Interesting results of the study of Sharma et al. [2] included comparably high percentages of preterm deliveries (14.6%) and caesarean sections (56.1%) (Fig. 1). Preterm delivery is often considered when the mother has pneumonia and when the delivery would help the course of COVID-19. Regardless, the majority of the mothers in this study did not have moderate to severe COVID-19-related conditions. Therefore, it would be helpful to know if the authors presented the usual rate of preterm births in the institution. In addition, many relevant studies are from developed countries; the conditions may be quite different in developing countries in terms of preterm delivery. Referentially, the overall preterm delivery rates in the United States from two large cohort studies were 7.2% to 12.9% [6,7].
A high rate of caesarean section has been repeatedly reported globally since the initial phases of the pandemic. Due to the nature of the virus, when moderate to severe pneumonia develops it is natural to think labor with maximum effort is impossible. Therefore, the increased proportion may be perceived hypothetically as natural. Nevertheless, consequentially, the majority of the caesarean deliveries were not because of the above issue, as many studies reported an elevated rate of caesarean delivery overall. Vaginal birth usually takes longer than caesarean delivery. This might have been the driving force for increased caesarean delivery rates in the initial phases of the pandemic in terms of infection control and decreasing vertical transmission of the virus. This is partly endorsed by experience with human immunodeficiency virus [8]. Fortunately, as studies show better outcome in the newborn with vaginal birth compared to caesarean delivery, the rates are decreasing [9].
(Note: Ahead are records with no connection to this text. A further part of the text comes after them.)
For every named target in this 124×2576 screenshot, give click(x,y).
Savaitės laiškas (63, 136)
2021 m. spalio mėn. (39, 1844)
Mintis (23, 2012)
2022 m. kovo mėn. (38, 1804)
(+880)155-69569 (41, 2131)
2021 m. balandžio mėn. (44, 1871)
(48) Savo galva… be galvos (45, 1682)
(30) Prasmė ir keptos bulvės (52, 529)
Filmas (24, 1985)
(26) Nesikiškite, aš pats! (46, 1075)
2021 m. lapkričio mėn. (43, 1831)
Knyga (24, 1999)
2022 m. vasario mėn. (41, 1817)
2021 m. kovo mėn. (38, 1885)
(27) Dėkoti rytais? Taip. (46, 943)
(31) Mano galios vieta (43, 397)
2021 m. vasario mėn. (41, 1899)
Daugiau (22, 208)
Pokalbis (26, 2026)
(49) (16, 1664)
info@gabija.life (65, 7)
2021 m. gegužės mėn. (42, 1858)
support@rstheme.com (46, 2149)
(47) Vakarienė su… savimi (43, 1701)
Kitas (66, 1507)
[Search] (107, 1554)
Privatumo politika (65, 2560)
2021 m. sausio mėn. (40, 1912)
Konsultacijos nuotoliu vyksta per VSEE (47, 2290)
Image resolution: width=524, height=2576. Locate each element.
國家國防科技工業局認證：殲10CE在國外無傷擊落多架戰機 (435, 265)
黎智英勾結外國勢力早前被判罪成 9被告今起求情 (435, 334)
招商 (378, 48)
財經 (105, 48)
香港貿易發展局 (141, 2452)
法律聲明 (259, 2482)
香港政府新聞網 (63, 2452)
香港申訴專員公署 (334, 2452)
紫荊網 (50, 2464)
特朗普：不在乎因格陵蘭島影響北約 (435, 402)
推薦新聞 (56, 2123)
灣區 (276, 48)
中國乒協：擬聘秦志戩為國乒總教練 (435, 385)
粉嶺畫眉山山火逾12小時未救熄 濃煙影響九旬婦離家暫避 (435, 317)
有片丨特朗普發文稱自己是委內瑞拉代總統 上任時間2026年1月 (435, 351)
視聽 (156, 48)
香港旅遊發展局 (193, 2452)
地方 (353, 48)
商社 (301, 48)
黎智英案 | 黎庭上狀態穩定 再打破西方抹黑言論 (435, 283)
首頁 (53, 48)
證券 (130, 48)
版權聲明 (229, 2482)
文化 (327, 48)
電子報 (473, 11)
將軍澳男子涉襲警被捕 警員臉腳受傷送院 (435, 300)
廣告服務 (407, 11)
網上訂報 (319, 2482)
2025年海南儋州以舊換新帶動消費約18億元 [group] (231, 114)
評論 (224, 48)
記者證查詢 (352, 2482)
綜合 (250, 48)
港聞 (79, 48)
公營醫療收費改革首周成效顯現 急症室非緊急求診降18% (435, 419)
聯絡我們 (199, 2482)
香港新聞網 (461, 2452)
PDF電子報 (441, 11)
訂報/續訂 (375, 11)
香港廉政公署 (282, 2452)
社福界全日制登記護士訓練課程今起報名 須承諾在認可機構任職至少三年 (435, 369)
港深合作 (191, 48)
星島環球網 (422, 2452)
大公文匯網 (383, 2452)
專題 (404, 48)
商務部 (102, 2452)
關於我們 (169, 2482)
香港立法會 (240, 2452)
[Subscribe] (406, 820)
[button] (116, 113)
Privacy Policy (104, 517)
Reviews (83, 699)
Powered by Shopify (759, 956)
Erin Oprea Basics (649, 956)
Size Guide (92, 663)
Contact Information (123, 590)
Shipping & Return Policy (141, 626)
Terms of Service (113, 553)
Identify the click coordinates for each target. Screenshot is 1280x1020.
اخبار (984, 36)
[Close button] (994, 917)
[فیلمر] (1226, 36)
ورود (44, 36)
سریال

Finally, the study also emphasizes the safety and importance of rooming-in and breastfeeding, even though 30% of the mothers agreed to rooming-in and breastfeeding in the specific facility. Theoretically, the mother and newborn may be deprived of memorable and rare life moments when decisions are made based on misinformation. Nevertheless, regardless of the degree, the fear of COVID-19 infection is realistic and practical for the family. Considering this, the age-old issue of the conflict between evidence-based medicine and family-centered care could be reiterated [10]. The entire study reminds us of the obligations of pediatricians to be knowledgeable, up-to-date, and to make their best effort in shared decision-making with families. Furthermore, if possible, pediatricians themselves should add any gathered evidence to the literature regarding COVID-19, however small.